_Document section_.
KEPT OFF CAMERA, KNOWN ONLY BY THEIR numbers, they were obscured by all the courtroom posturing and squabbling. Day after day, the jurors remained unreadable, frequently taking copious notes, at other times drifting off when testimony dragged. Only a few hinted at their ultimate destination: the alternate juror who nodded when Johnnie Cochran invoked the pain of hearing the "N word," the juror who winked at the defense table just before the verdict was announced. But aside from the juror who gave Simpson a clenched-fist salute when it was all over, the jurors did nothing in court to indicate how they could have unanimously decided O. J. Simpson's fate so quickly. After 253 days and 126 witnesses, the jury took less than four hours last week to vote to set Simpson free, according to juror Brenda Moran, who talked to NEWSWEEK as she was leaving CNN's "Larry King Live" with her lawyer. Said Francine Florio-Bunten, a juror who was removed from the panel in late May because she was supposedly writing a book, "I spend more time shopping for pantyhose than they spent deliberating."
The instant analysis focused on race, with predictable hyperbole. According to CNN, prosecutor Marcia Clark bitterly declared that "a majority black jury will not convict in a case like this." (The D.A.'s of-flee later said she had been misquoted.) Juror Moran protested that race had nothing to do with the decision, which, she said, was based solely on the lack of evidence. Actually, a reconstruction of the jurors' long sequestration and very short deliberation makes clear that they were motivated by a variety of different factors, some of which were the facts of the case.

Saved entries:
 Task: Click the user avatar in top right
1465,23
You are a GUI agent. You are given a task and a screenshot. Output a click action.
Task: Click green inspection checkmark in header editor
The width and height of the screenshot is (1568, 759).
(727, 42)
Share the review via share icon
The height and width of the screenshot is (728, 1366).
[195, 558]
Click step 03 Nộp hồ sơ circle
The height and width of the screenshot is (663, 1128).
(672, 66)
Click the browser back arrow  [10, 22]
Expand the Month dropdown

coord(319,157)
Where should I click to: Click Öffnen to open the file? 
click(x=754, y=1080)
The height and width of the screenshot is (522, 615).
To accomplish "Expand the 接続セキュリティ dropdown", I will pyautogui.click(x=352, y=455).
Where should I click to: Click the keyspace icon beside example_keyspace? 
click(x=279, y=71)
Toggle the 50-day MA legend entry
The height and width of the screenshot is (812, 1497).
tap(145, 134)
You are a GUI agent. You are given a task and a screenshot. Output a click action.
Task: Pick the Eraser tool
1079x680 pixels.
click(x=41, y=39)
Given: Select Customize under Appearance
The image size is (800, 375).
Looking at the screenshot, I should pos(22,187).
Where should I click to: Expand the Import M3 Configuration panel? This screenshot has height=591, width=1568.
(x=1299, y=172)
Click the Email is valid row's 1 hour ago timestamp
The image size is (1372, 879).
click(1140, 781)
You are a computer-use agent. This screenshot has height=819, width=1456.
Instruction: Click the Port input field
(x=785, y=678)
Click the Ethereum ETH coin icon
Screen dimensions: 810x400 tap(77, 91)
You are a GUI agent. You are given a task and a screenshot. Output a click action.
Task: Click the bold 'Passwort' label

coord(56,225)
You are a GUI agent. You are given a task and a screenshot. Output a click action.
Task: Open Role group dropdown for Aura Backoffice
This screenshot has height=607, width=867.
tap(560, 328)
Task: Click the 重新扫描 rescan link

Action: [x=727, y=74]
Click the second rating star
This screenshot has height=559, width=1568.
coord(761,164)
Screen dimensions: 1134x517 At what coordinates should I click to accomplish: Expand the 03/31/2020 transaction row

_What to work on_. Can you carry on the article about the O. J. Simpson jury from the point where it stops?

_Output for this exercise_.
Aside from his skin color, O.J. Simpson was not tried by a jury of his peers. Wealthy and educated, Simpson considered himself beyond race and moved in mostly white circles. The nine blacks, one Hispanic and two whites on the jury were working- and middle-class and believe that racism is still pervasive in southern California. But in a literal sense, the jury was made to order for Simpson's acquittal. A jury consultant who worked briefly with the prosecution told NEWSWEEK that from the beginning, the jury was predisposed to believe that Simpson was innocent. During the course of the trial, as 10 jurors were removed for various reasons and replaced by alternates, the jury became even more pro-defense. While racial attitudes were undoubtedly a factor in their final decision, class was also important. By background and disposition, most of the Simpson jury, like many blacks, were highly suspicious of police and prosecutors. But they were also inclined to forgive or at least excuse domestic abuse, and were often bored and sometimes confused by scientific evidence. These attitudes were skillfully manipulated by the defense's Dream Team and heavily reinforced by the jurors' nine-month sequestration -- or, as most jurors regarded it, their captivity.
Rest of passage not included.